[systemd-devel] Requires and After
James Feeney
james at nurealm.net
Wed Jan 2 03:13:57 UTC 2019
> It's about Requires and After. I think a unit in Requires should imply
> that unit in After too, otherwise the requirement isn't really met.
> Is there a use case for Requires but not After?
Olaf, previously, on GitHub, you had said:
>> I think I understand Requires and After ...
and, I would suggest that, no - or you would not be asking this question.
systemd has two different classes of "dependencies": 1) "activation" dependencies, and 2) "ordering" dependencies.
An activation dependency does not, a priori, have to obey any rules about ordering. There are not, automatically, any promises or guarantees about in what order service units, for instance, might be queued for execution, based upon a Requires= dependency.

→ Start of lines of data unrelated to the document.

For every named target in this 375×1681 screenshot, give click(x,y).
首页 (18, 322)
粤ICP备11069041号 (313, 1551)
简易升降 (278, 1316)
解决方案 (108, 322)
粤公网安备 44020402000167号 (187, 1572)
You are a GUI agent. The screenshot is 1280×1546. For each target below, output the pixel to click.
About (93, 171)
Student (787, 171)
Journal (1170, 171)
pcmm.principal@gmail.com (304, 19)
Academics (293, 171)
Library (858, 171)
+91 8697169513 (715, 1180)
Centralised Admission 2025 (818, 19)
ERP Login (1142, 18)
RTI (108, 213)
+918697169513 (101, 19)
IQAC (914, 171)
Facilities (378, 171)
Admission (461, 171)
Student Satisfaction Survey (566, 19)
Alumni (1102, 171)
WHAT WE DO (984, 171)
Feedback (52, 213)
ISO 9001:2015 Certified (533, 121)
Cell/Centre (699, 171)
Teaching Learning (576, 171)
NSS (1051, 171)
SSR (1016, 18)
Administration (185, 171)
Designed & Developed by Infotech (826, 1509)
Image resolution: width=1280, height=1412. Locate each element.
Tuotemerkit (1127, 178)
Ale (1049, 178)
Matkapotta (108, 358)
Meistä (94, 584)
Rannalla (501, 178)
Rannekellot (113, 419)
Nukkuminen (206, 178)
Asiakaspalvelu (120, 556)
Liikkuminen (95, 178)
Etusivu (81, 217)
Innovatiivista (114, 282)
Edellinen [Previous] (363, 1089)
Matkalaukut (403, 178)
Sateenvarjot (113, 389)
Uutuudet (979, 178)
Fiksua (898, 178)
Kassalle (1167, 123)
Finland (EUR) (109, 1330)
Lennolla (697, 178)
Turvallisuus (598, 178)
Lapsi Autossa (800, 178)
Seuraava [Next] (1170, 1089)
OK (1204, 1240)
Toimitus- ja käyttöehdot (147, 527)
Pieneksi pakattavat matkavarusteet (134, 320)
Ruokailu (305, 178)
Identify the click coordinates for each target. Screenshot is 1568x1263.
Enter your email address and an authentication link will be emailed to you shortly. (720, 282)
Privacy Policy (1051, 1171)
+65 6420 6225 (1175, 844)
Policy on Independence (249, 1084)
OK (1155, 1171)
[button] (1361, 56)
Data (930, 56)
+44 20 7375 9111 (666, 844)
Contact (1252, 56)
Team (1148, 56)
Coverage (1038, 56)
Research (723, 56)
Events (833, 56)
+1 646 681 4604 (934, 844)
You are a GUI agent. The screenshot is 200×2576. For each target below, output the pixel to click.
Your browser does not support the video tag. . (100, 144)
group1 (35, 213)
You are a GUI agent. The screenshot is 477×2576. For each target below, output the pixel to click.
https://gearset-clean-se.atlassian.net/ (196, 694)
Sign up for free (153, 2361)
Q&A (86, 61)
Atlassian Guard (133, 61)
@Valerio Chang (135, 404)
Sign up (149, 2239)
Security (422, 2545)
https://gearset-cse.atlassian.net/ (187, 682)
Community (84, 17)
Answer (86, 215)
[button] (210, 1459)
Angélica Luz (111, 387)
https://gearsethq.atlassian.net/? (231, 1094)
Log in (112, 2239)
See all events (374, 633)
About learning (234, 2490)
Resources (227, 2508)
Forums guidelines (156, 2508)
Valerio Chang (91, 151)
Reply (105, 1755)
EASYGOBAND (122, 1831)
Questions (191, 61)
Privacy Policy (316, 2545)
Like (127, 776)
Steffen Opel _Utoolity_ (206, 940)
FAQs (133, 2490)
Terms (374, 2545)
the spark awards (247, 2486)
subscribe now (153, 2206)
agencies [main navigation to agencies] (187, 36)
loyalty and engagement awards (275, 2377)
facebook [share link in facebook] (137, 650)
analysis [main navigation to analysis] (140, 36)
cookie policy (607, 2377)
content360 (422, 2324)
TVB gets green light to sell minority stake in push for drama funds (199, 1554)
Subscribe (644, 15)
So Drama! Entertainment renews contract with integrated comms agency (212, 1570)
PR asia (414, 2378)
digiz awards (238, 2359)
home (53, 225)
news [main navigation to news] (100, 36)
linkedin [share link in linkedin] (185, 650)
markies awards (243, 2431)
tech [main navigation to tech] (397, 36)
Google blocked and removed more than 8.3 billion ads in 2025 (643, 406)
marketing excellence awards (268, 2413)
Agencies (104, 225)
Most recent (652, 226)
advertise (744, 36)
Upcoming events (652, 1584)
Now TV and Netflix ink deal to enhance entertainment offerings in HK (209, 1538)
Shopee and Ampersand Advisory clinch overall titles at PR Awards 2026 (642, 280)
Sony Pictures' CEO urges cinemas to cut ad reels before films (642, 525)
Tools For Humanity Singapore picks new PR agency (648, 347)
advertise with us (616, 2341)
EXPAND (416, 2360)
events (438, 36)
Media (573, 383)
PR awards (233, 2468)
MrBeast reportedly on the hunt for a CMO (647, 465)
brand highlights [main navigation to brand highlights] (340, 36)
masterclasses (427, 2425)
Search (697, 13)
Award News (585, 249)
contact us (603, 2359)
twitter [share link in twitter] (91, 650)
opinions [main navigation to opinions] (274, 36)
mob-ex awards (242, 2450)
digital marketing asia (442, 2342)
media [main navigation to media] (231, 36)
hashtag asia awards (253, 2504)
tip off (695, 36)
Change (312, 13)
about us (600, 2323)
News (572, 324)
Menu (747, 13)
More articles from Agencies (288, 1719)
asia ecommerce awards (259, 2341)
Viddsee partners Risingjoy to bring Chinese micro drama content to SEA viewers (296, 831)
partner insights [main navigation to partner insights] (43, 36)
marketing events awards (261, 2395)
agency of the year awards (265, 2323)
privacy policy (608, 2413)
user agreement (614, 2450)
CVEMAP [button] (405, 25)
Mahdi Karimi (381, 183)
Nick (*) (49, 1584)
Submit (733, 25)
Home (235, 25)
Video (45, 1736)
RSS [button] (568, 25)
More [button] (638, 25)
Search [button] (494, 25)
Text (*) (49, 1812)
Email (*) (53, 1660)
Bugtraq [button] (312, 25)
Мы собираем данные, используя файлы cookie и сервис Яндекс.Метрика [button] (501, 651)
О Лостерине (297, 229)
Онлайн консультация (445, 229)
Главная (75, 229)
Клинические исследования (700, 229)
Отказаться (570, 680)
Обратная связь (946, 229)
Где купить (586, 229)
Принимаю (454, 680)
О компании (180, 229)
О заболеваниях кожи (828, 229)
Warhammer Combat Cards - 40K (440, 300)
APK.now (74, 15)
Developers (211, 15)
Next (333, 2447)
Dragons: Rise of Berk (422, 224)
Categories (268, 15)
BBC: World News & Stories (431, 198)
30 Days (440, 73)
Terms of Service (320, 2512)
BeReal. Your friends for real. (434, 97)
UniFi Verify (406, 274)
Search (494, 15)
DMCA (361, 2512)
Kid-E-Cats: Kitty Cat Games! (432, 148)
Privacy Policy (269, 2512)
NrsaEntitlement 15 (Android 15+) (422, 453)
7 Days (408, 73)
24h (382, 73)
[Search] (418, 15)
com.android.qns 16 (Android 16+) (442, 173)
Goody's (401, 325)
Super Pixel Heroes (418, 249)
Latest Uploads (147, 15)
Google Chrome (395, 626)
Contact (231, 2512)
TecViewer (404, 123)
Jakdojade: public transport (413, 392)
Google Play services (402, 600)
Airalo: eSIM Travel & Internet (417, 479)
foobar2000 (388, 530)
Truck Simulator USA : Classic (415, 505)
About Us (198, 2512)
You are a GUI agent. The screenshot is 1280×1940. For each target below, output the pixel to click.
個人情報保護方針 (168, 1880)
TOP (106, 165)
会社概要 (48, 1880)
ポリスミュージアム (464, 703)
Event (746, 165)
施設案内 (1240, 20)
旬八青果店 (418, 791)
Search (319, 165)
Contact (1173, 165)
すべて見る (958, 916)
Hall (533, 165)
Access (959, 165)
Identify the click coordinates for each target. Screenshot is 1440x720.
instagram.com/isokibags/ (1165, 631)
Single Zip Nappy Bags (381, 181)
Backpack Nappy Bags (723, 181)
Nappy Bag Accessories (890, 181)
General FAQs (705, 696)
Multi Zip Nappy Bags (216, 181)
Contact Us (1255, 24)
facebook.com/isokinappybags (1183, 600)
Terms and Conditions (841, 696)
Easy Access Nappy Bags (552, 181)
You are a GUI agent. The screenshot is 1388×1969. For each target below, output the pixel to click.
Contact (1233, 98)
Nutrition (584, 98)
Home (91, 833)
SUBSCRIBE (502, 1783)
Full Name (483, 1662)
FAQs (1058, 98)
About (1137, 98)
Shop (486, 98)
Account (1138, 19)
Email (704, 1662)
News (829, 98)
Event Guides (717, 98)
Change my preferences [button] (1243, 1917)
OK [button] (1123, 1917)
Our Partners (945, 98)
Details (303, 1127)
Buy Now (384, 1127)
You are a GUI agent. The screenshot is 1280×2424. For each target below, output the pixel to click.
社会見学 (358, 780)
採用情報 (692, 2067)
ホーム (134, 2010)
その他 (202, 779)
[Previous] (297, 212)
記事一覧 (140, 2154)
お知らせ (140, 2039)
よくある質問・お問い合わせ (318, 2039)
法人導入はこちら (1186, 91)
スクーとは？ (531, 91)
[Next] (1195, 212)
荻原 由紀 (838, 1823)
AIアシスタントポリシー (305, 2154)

"Ordering" is an independent characteristic from "Activation". "Activation" only promises to enqueue a unit, and then, only if the unit is some kind of unit that can be "executed", such as a timer or service unit. In contrast, for instance, systemd is only a "passive observer" of a device unit. "enqueuing" a device unit for "activation" would make no sense in this context. A *service* unit that *creates* a device unit could be enqueued for activation, but not the device unit itself.
If "A Requires B", and you don't like that "A" *might* get enqueued, or get executed, before "B", then add an "ordering" dependency. "Ordering dependencies", then, create guarantees about unit activation *ordering*.
Are you sure that you were not wondering about "Requisite=", instead of "Requires="? Because, as far as I know, "Requisite=" is completely broken in systemd.